Personal information
- Full name: Christopher Holloway
- Date of birth: 5 February 1980 (age 45)
- Place of birth: Swansea, Wales
- Height: 5 ft 10 in (1.78 m)
- Position(s): Midfielder

Youth career
- 000–1997: Exeter City

Senior career*
- Years: Team / Apps / (Gls)
- 1997–2001: Exeter City / 68 / (2)
- 2001–2002: Rotherham United / 0 / (0)
- 2002: Newport County / 2 / (0)
- 2002–2004: Tiverton Town / 59 / (1)
- 2004–2005: Merthyr Tydfil / 27 / (5)
- 2005–2006: Tiverton Town / 32 / (4)
- 2006–2007: Merthyr Tydfil / 27 / (7)
- 2007–2012: Llanelli / 70 / (8)
- 2012–: Haverfordwest County / 5 / (1)

International career
- Wales U21 / 2 / (?)
- Wales Semi-Pro / 7 / (?)

= Chris Holloway =

Welsh footballer

Christopher Holloway (born 5 February 1980) is a Welsh footballer.

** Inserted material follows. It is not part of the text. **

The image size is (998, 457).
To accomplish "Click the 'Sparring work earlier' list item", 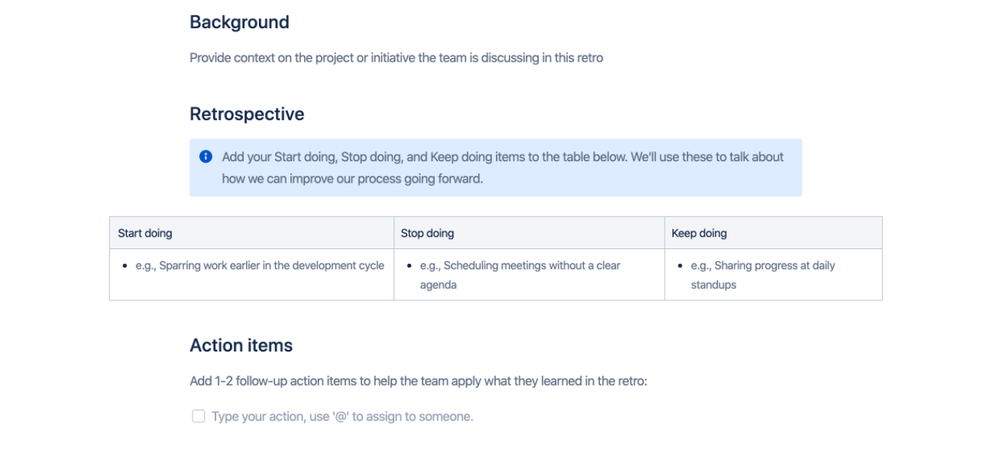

He was born in Swansea.

==Career==

A Welsh former under-21 and current Welsh semi-professional international, Holloway started his career at Exeter City where he made over 60 appearances before joining Rotherham United in 2001. He has also played for Newport County, Tiverton Town and Merthyr Tydfil, where he was voted 2005 player of the year, leaving to join Llanelli in May 2007. He left the club in June 2012 after being released. In July 2012, Holloway signed for Haverfordwest County.